PrivaSapien’s Privacy X-Ray and Event Horizon help businesses to address privacy challenges in an auditable, repeatable, and quantifiable way, accelerating privacy decision making.
The award-winning process of privacy risk visualisation and mitigation, using Privacy X-Ray and Event Horizon, can significantly accelerate the privacy journey of organisations with 4,000x faster privacy risk assessment, while enhancing utility of data by 90% compared to other contemporary methods. It enables addressing five business problems faced by DPOs in the following ways.
1. Awareness – Privacy X-Ray is the first-of-its-kind privacy risk visualisation product globally, which does privacy attack simulation based on global regulatory requirements and provides a unified privacy risk score along with risk mitigatory recommendation.
2. Products – Based on the visualised privacy risk, context based anonymisation of sensitive data can be designed and automated with Event Horizon. With this, entire data flows can be made private by design, which is measurable and auditable.
3. Privacy aware flow – Privacy X-Ray can help businesses visualise privacy risk in data flow and Event Horizon can enable privacy preservation of data based on context of downstream flow of data. Thus data pipelines and data lakes can be made privacy compliant.
4. Culture – To set a privacy-friendly culture in an organisation, a DPO needs to gain support of key stakeholders, make everyone aware of privacy risks and programme benefits, prove that privacy can be of strategic advantage, and establish that privacy can be a profit centre rather than just a compliance checkmark. With these products, businesses can implement privacy by design, which can accelerate customer’s digital trust and the need for a privacy-first culture.
5. Business model – New data-centric business models can be created by visualising privacy risk using Privacy X-Ray and context-based anonymisation using Event Horizon. Thus, rivacy engineering can create new streams of revenue for organisations rather than being a cost centre.
[ Example Scenario: A financial transaction dataset needs to be shared with multiple downstream parties – say an insurance, marketing, and loan processing team.

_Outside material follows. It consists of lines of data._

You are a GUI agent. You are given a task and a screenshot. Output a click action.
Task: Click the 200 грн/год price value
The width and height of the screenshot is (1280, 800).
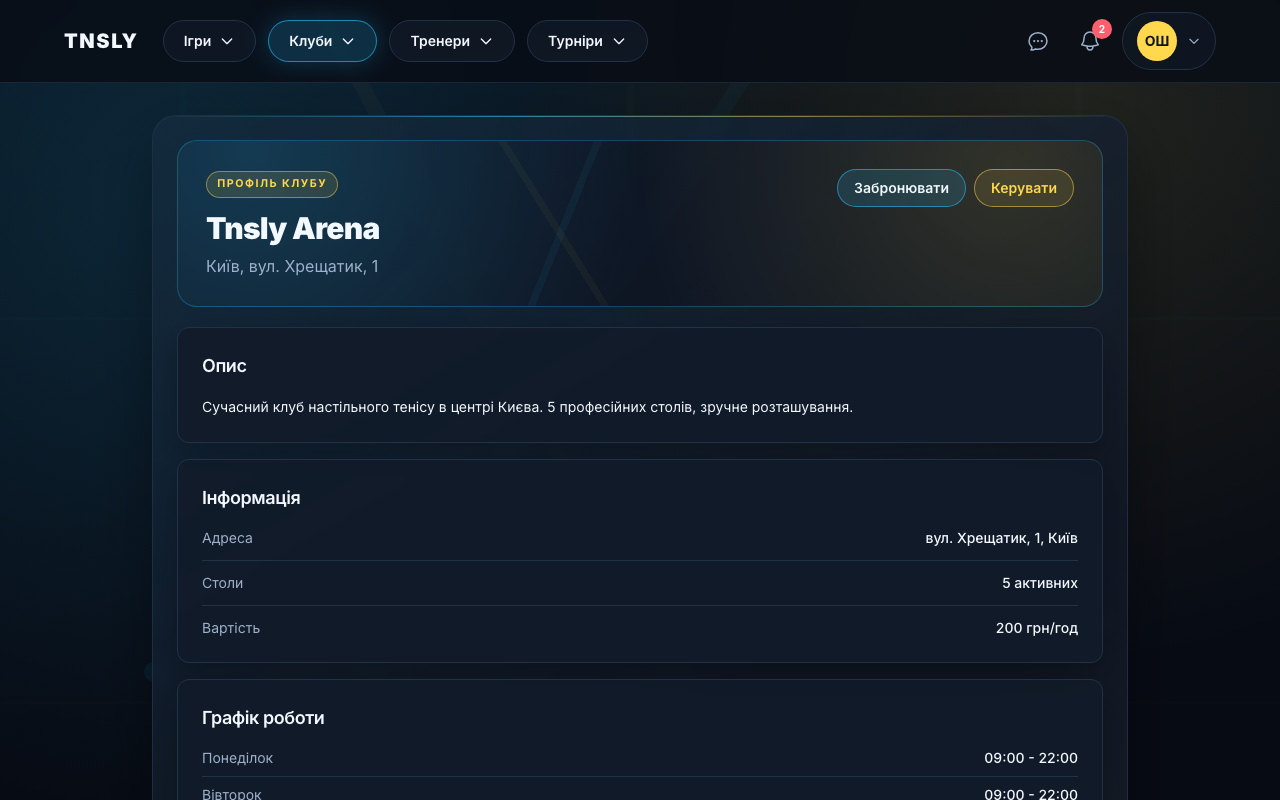tap(1036, 628)
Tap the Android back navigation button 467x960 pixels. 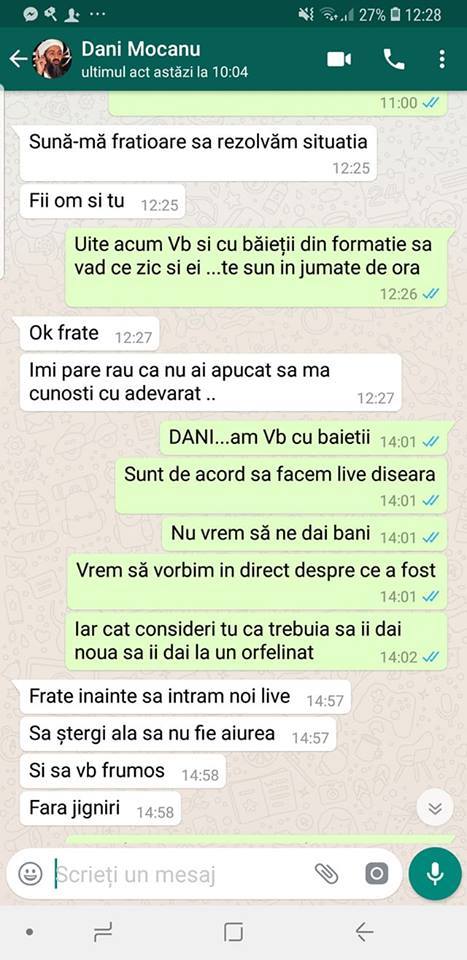pos(364,932)
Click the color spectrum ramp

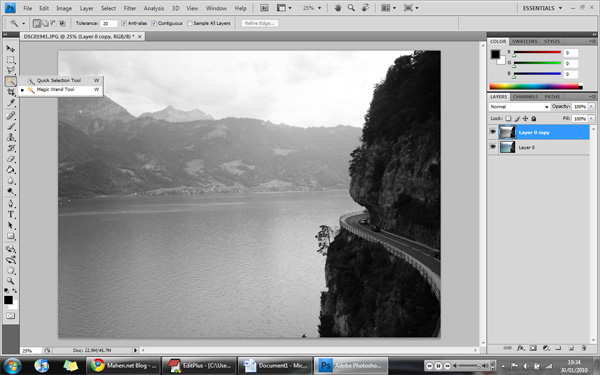[x=536, y=86]
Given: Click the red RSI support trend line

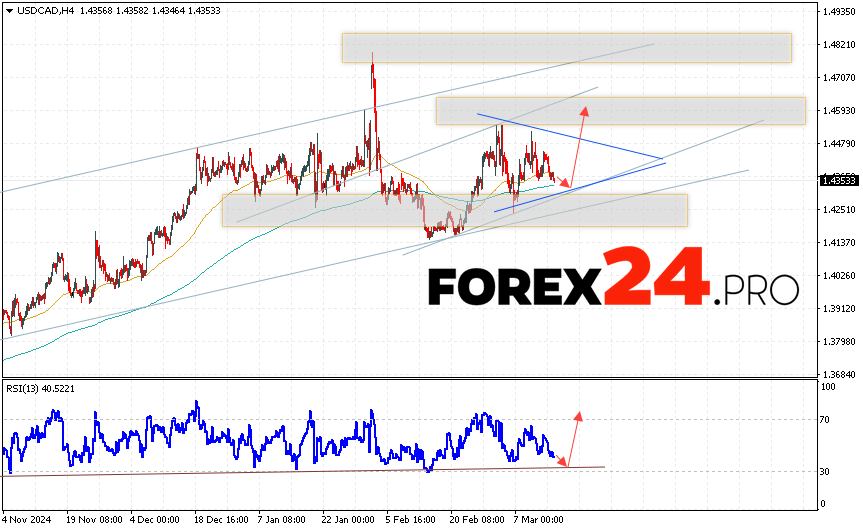Looking at the screenshot, I should coord(300,470).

With “DPIA”, “privacy by design” and “data minimisation” requirements, Privacy X-Ray can be used to visualise privacy risk. Event Horizon does context-based anonymisation to reduce the privacy risk based on various downstream contexts, following which Privacy X-Ray ensures mitigation of privacy risk before sharing data.]
Cohort 11 of NetApp Excellerator
PrivaSapien is a part of cohort 11 of the NetApp ExcellerateHER Program. A deeptech company with a woman co-founder, the team is looking forward to being mentored by global tech leaders as part of NetApp ExcellerateHER program.
With privacy regulations emerging globally, businesses are finding it difficult to design their privacy journey, meeting complex privacy requirements in their data lakes and data pipelines. Integrating NetApp’s deep expertise in data management and hybrid cloud data services with PrivaSapien’s pioneering privacy engineering solutions can empower customers to create privacy-complaint data ecosystems, which can be a strategic differentiator in gaining the end user’s trust.